Reblogged from staceythinx
Selected work by Charley Harper (1922-2007). You can see his work on display through February 26 at Beguiled by the Wild: The Art of Charley Harper at the Academy of Natural Sciences of Drexel University .
Harper on how he developed his distinctive style:
I needed a job. A commerical art studio took a chance on my potential as a realistic illustrator, and soon regretted it. I was too realistic. I enjoyed painting real people with all the wrinkles and crow’s feet that gave character to their faces, but I was no good at the idealized, vacuous, happy housewives that greet you from every soap ad. Ever see one with bags under her eyes? A double chin? No. They never used any of mine. They tried me on cyst drawings for a medical booklet and I was real good at that. But there’s never any great demand for cyst drawings.
It was the most successful failure of my life because it made me realize that in order to succeed as an illustrator I must offer something besides realism, something unique and enjoyable yet salable. I began to search for something peculiarly me – a style, a technique, a point of view – and gradually it emerged: the impulse to caricature and simplify at the same time.
I fought the housewife battle by day and experimented with my new approach by night.

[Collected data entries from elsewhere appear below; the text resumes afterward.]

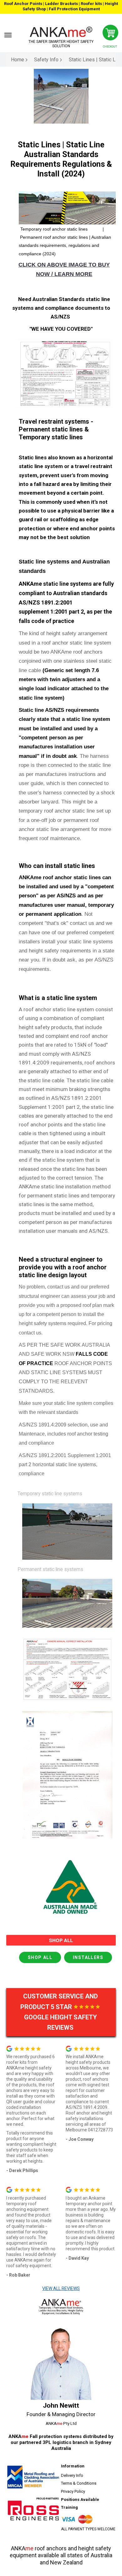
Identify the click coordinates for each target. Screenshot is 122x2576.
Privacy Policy (73, 2491)
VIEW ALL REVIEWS (61, 2288)
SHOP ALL (40, 1957)
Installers (88, 1957)
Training (69, 2507)
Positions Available (80, 2499)
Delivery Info (72, 2475)
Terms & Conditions (78, 2483)
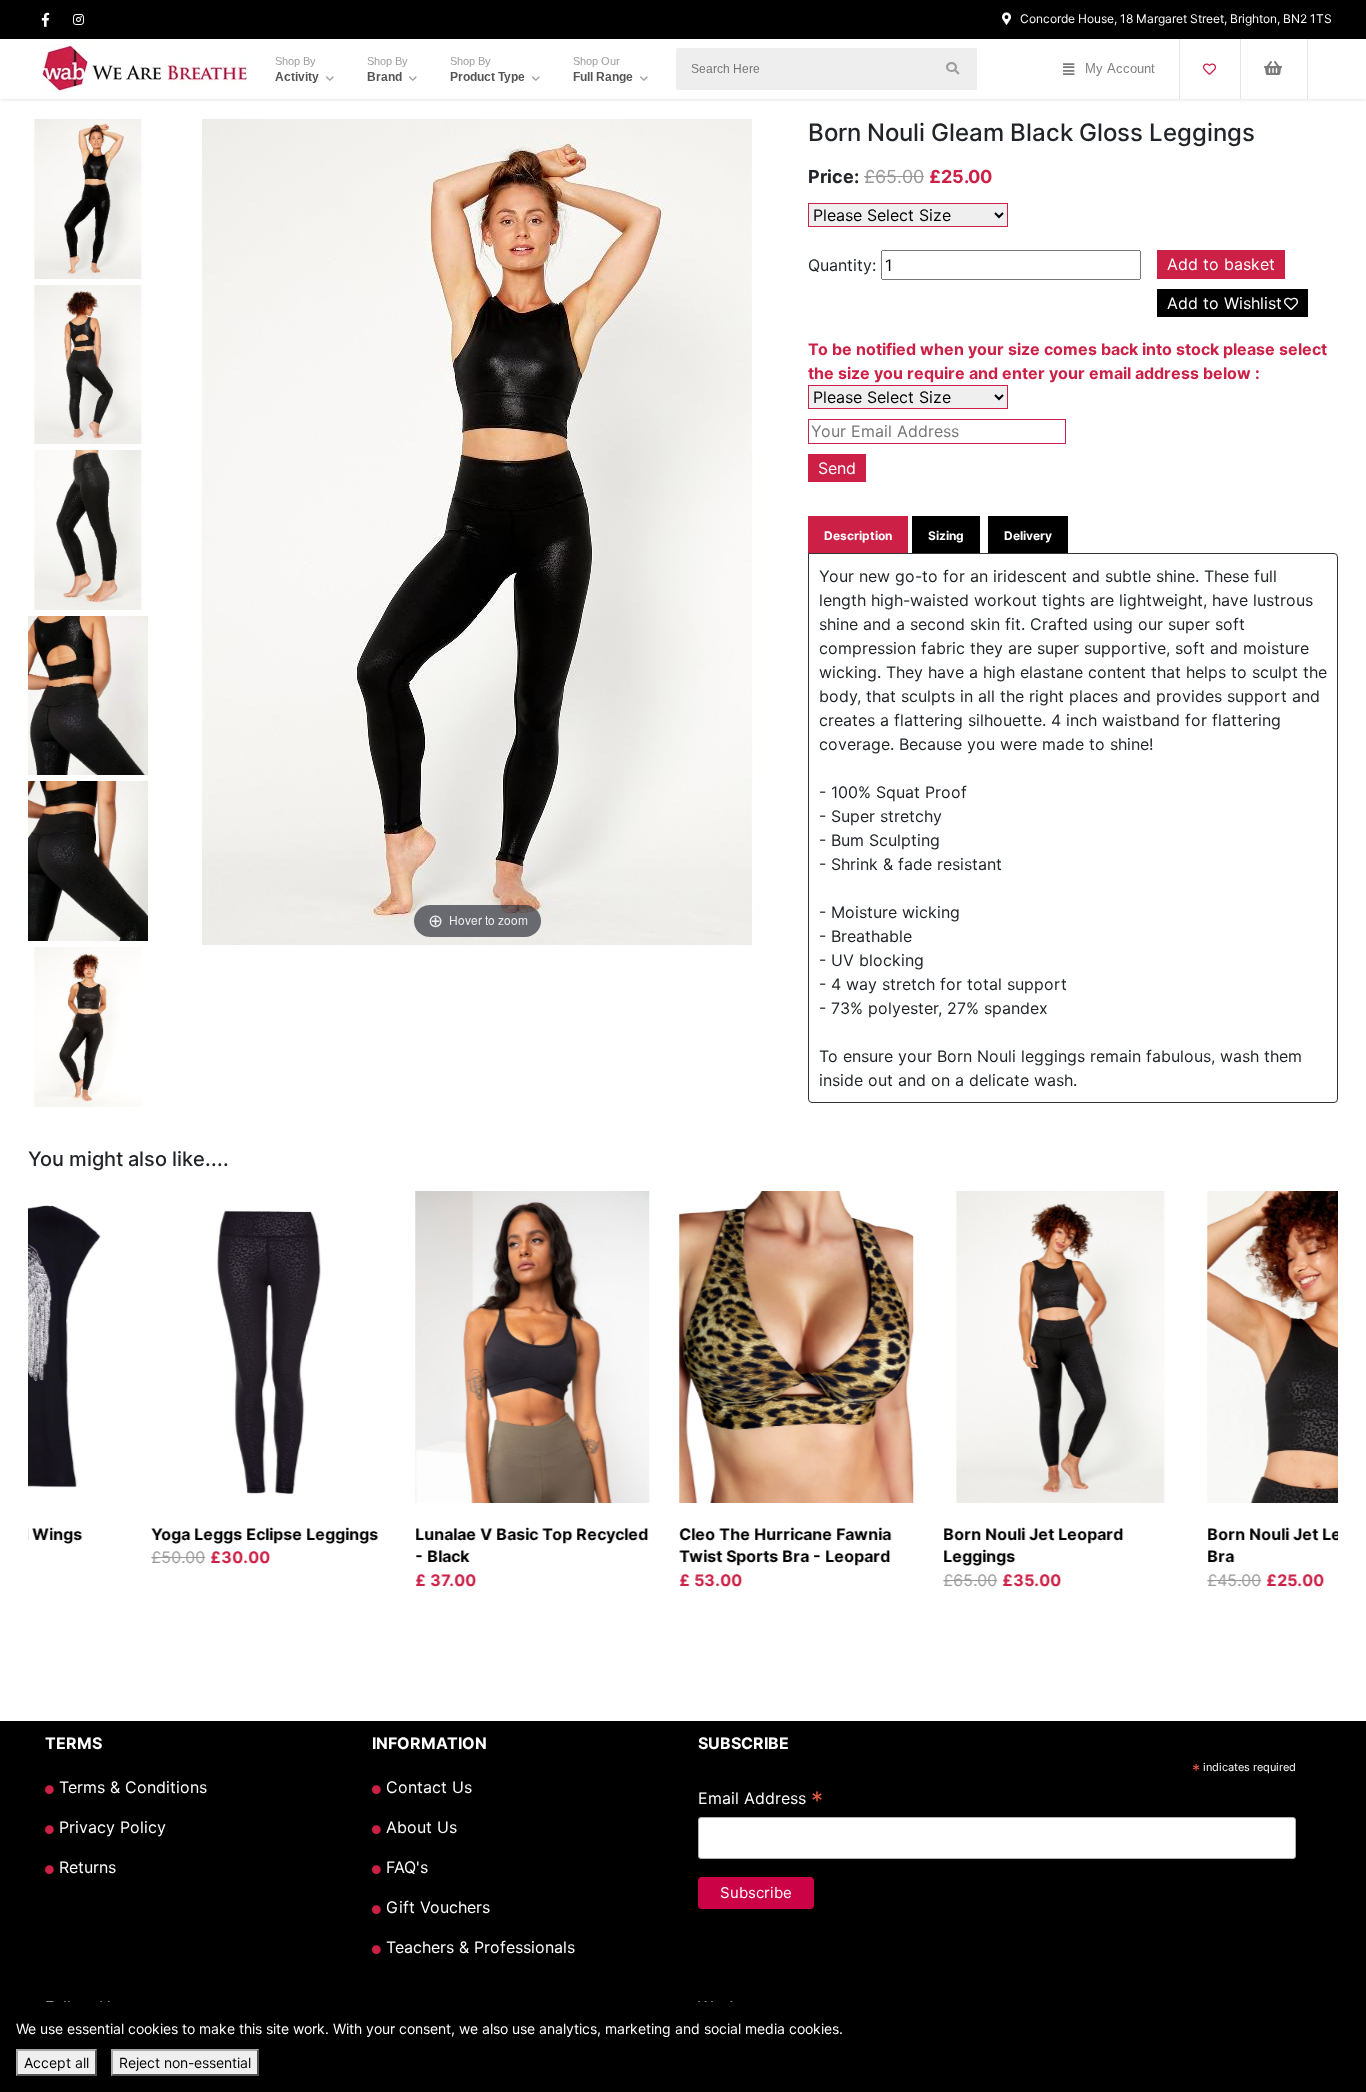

Dropping the 3D and thinking flat, I looked at objects orthographically, which often led to fresh viewpoints and invariably revealed the particular projection that read fastest and made the best design. I reduced all lines and edges to straights and curves (that’s all there are) and began to render with mechanical drawing instrumentsruling pen, compass, French curve, T-square, triangle…Nature subjects, I found, are ideally suited to this interpretation. Birds and fish in particular have built-in functional beauty imposed by their habitats and require only a little distortion of what’s there already, a thinning of lines and a simpler statement of shape.